O árbitro suíço Rene Mercet foi até suspenso por
sua própria federação de futebol após alegações de que tomou várias decisões
controversas quando a Itália derrotou a Espanha nas quartas-de-final.
Apesar das acusações, não há dúvida de que a
engenhosidade tática de Pozzo teve impacto. Os italianos sofreram apenas três
gols em cinco partidas.
A preferência do técnico por jogar com quatro
zagueiros e um meio-campista defensivo deu ao time uma base mais forte diante
da popular formação 2-3-5.
"Começamos a ver o início do catenaccio,
em que o meio-campo é uma espécie de defesa", explica Williams.
Pozzo pode, em outro sentido, ser visto como um
precursor do técnico internacional moderno em sua insistência em ter controle
total sobre a escolha do time.
Anteriormente, muitas seleções eram escolhidas por
comitês, mas Pozzo disse que a melhor chance de sucesso era o técnico assumir a
responsabilidade.
================================
* [OBJETIVOS]:
a: Liste todas as pessoas citadas pelo nome no trecho sobre Pozzo.
b: Resuma em uma única frase o parágrafo do trecho sobre Pozzo que começa com "Apesar das acusações", mantendo seus fatos principais.
c: Dê continuidade ao trecho sobre Pozzo a partir do ponto em que ele termina.

* [SEÇÃO DE DADOS]:
================================
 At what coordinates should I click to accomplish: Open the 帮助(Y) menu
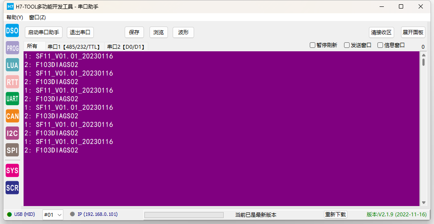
================================
* [GABARITO DAS TAREFAS]:
a: Rene Mercet, Pozzo, Williams

b: Apesar das acusações, a engenhosidade tática de Pozzo teve impacto: a Itália sofreu só três gols em cinco partidas.

c:
Isso significava que Pozzo poderia recorrer
aos oriundi, um termo usado para descrever pessoas nascidas no
exterior com ascendência italiana, para reforçar seu time.
Nessa diáspora, ele convocou Luis Monti
(1901-1983), que havia disputado a final da Copa do Mundo de 1930 pela
Argentina, e Raimundo Orsi (1901-1986), outro ex-jogador argentino que marcaria
pela Itália na final de 1934, uma vitória por 2 a 1 sobre a Tchecoslováquia.
A ideia não agradava a todos no regime fascista,
mas a perspectiva de formar uma seleção mais forte fez o debate pender a favor
de Pozzo.
Sua nova equipe era bem organizada, tratava as
partidas como batalhas e dava o sangue para vencer. Os campos de treinamento
foram pontuados com fortes mensagens nacionalistas, e os jogadores eram
tratados quase como se fossem soldados, com exercícios como marchas pela
floresta.
Saudação fascista
na França
Pozzo continuou a desenvolver sua abordagem nos
quatro anos seguintes, levando a Itália à vitória nas Olimpíadas de 1936 em
Berlim e se tornando o primeiro técnico a vencer uma Copa do Mundo em solo
estrangeiro, na França, em 1938.
Enfrentando uma multidão anti-italiana na partida
de abertura do torneio contra a Noruega em Marselha, Pozzo e seus jogadores
fizeram uma saudação fascista como um gesto de desafio e se recusaram a abaixar
os braços até que as zombarias cessassem. Ao recolher a saudação, o barulho
recomeçou, com Pozzo dando a ordem para que erguessem os braços mais uma vez.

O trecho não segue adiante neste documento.